BEGIN
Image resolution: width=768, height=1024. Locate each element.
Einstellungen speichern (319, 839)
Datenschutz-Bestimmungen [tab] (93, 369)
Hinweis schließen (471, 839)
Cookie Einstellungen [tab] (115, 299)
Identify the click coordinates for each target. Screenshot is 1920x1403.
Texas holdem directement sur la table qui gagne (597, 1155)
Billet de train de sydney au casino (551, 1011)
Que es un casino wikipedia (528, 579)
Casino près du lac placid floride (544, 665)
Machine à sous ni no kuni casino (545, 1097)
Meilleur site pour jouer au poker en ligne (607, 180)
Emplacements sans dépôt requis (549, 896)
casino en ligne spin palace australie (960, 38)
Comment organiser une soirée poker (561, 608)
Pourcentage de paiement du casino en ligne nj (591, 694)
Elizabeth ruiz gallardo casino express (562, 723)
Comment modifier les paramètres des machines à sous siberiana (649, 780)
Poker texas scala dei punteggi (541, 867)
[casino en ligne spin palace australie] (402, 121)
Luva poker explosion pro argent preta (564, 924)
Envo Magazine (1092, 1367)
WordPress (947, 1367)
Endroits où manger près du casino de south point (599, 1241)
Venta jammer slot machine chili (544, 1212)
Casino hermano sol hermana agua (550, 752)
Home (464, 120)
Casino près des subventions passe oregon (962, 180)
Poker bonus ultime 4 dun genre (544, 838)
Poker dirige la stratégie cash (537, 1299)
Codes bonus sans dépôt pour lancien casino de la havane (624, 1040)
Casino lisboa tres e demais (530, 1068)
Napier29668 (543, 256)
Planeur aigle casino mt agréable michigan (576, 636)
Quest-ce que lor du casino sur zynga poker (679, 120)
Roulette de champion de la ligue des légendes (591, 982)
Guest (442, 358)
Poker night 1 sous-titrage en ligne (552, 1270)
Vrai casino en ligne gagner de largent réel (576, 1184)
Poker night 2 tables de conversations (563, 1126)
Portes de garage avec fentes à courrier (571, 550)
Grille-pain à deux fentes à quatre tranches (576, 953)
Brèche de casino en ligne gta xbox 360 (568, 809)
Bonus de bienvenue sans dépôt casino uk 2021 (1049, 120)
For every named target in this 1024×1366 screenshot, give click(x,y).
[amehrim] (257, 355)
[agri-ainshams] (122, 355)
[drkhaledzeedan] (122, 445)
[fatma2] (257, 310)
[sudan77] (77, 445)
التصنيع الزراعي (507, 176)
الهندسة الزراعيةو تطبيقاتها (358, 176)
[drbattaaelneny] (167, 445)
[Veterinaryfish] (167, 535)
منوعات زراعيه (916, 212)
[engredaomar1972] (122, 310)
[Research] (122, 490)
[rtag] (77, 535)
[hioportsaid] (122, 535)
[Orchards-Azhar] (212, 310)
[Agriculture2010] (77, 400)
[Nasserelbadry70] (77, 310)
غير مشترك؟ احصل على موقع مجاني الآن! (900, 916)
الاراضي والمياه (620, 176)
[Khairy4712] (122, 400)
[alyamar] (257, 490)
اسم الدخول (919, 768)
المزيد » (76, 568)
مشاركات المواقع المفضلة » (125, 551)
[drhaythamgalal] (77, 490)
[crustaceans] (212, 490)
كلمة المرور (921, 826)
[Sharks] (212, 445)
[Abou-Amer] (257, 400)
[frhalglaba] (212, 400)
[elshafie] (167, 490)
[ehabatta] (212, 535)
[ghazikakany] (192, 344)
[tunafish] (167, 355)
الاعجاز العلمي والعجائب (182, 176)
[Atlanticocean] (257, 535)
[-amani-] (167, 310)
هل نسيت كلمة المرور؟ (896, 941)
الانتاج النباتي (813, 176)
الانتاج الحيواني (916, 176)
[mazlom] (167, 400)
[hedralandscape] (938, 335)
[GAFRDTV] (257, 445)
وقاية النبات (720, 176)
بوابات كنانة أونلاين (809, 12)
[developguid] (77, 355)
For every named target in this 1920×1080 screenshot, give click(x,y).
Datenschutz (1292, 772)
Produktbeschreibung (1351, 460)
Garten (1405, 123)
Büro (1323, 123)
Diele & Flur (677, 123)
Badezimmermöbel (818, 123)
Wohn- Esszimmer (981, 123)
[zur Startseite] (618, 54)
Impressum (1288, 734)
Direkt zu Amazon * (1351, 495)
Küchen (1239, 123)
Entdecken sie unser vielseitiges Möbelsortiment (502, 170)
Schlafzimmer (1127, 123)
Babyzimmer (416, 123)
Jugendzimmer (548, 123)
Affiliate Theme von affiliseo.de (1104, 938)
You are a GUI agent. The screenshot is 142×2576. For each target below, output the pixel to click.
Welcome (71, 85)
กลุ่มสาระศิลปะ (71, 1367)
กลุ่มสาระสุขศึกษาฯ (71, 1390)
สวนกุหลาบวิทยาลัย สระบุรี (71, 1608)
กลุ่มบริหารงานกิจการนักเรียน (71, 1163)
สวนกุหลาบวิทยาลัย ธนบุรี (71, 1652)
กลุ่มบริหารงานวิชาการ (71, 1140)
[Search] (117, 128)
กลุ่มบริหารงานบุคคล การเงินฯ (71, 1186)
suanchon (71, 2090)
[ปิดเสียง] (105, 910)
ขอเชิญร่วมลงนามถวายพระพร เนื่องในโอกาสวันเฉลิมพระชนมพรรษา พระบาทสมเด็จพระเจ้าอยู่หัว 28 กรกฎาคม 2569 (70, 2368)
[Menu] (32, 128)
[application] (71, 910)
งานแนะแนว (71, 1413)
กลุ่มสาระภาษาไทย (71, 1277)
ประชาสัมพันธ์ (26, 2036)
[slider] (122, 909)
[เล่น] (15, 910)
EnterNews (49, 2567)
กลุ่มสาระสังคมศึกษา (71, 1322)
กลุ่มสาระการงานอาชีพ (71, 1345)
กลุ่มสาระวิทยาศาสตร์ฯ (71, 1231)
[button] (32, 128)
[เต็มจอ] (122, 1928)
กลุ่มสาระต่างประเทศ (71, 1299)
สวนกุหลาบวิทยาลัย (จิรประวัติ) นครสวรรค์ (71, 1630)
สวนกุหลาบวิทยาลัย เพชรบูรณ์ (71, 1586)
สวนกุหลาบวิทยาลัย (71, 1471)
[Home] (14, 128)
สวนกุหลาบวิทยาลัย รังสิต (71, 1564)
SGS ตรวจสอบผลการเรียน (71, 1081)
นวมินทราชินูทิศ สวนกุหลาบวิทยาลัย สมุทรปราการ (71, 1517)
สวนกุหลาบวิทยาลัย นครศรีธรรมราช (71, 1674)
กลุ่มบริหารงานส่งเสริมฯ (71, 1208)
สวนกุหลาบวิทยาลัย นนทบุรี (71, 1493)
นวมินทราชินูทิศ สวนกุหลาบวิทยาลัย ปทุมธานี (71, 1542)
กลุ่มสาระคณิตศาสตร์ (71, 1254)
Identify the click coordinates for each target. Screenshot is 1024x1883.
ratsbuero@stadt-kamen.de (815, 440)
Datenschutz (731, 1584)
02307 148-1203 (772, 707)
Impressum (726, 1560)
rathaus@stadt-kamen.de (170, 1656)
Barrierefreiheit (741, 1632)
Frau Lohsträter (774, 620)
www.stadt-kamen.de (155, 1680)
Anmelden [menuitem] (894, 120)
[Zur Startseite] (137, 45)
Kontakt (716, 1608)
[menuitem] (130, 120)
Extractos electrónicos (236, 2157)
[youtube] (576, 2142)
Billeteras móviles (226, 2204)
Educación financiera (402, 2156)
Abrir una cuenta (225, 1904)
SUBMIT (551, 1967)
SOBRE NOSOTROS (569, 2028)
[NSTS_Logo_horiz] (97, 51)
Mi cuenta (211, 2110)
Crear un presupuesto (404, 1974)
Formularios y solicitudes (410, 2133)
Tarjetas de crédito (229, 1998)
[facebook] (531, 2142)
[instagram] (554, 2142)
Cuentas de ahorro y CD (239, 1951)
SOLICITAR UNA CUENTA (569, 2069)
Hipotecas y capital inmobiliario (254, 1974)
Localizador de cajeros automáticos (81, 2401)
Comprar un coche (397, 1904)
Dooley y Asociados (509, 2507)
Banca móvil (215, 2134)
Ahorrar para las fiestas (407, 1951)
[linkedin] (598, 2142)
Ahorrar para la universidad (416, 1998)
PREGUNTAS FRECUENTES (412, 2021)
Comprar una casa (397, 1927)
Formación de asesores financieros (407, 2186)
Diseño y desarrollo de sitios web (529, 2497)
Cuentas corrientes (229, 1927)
END
Your answer should consist only of the lines above between the line holding "Bonus de bienvenue" and the line holding "التصنيع الزراعي (507, 176)", inclusive, each transcribed exactly.

Output of the exercise »
Bonus de bienvenue sans dépôt casino uk 2021 (1049, 120)
For every named target in this 1024×1366 screenshot, give click(x,y).
[amehrim] (257, 355)
[agri-ainshams] (122, 355)
[drkhaledzeedan] (122, 445)
[fatma2] (257, 310)
[sudan77] (77, 445)
التصنيع الزراعي (507, 176)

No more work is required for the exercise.